→ **PROBLEM TO SOLVE**: Starting at the line with "Select thumbnail of", retype every remaining line of the records exactly. Do not include pictures.

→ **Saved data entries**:
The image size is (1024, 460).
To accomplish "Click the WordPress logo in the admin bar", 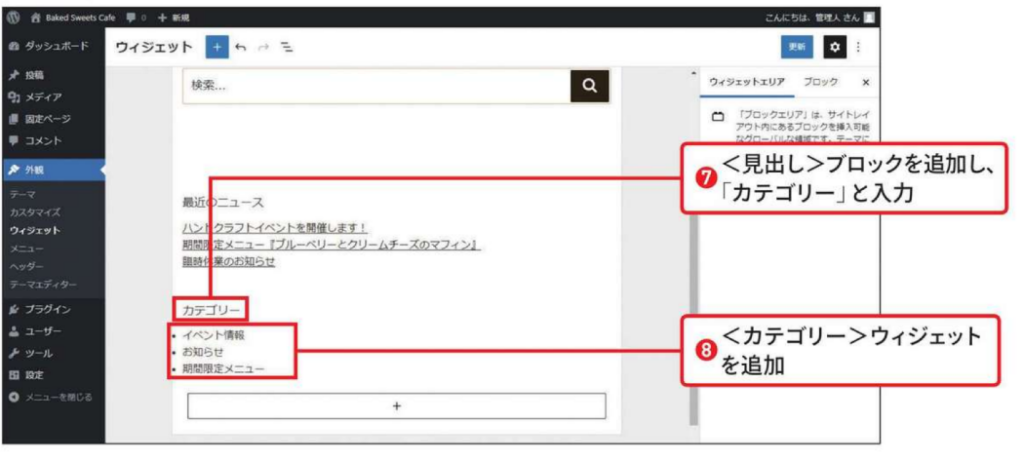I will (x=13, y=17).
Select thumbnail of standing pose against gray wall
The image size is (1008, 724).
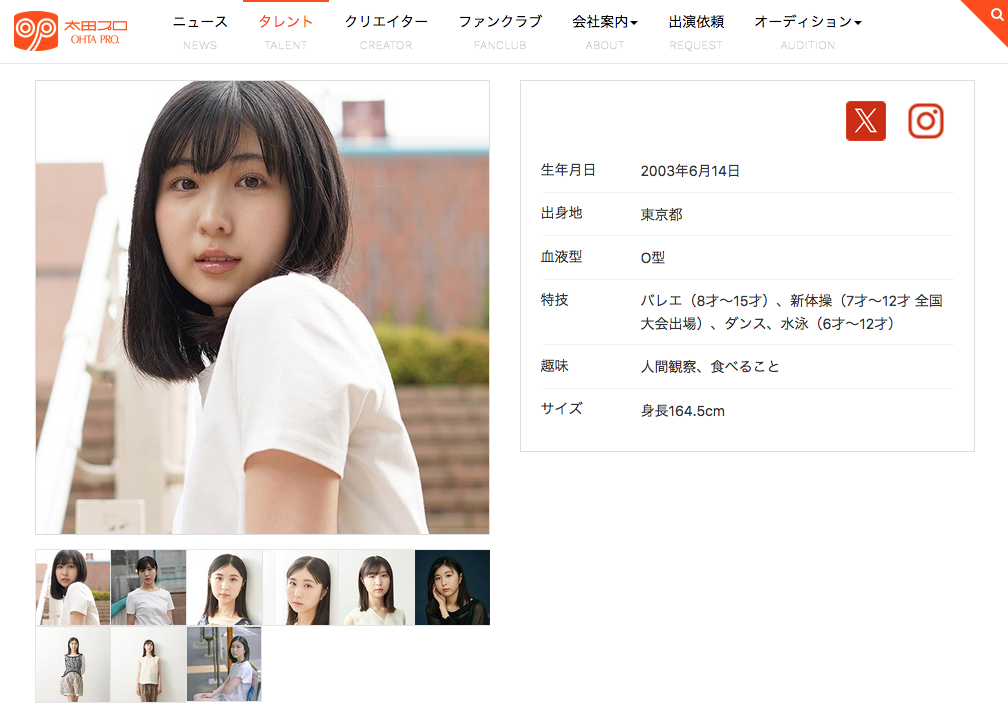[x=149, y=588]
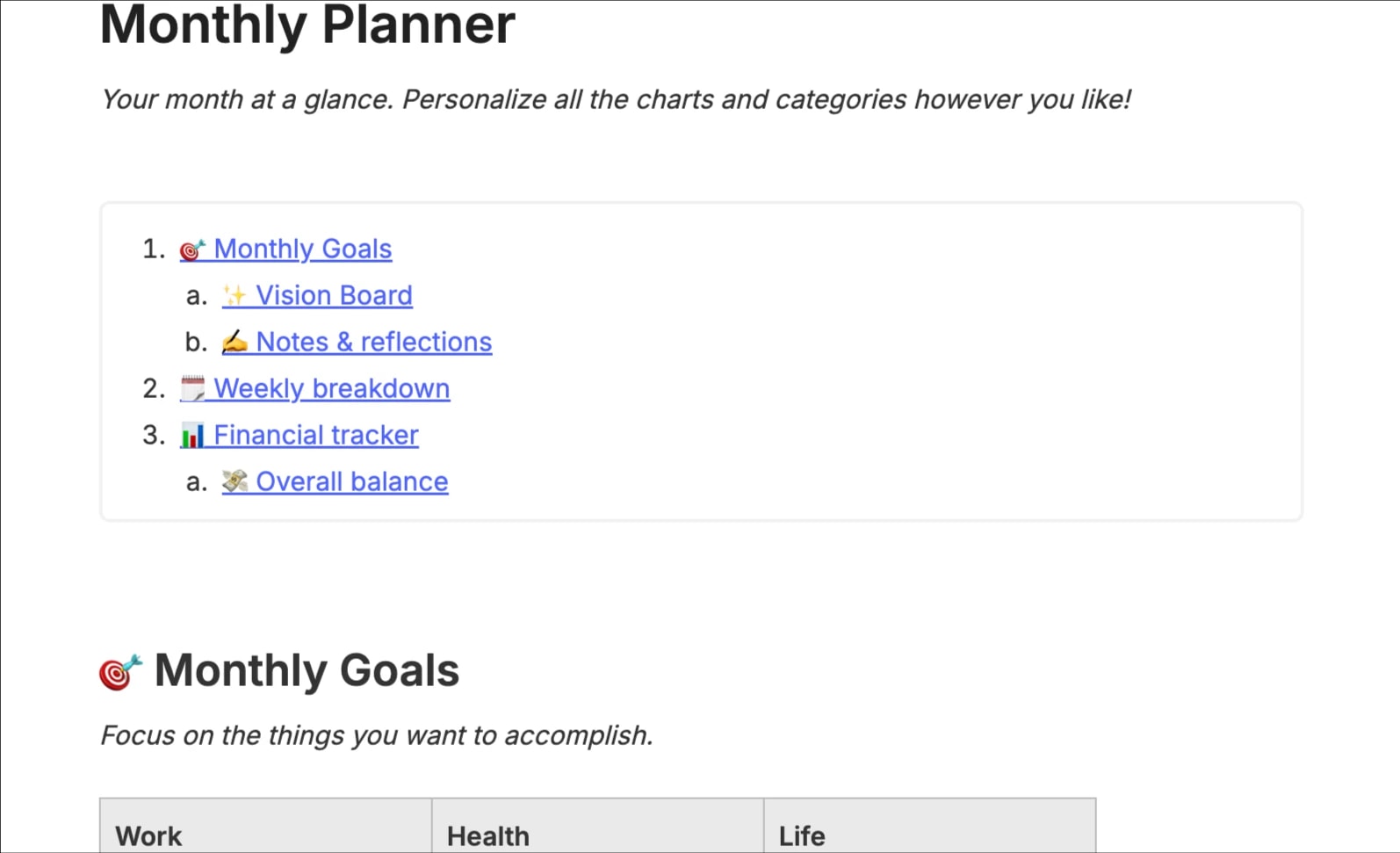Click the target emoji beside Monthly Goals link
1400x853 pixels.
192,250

→ **RESULT OF THIS EXERCISE**:
Select thumbnail of standing pose against gray wall
The image size is (1008, 724).
[x=149, y=588]
Click the target emoji beside Monthly Goals link
1400x853 pixels.
192,250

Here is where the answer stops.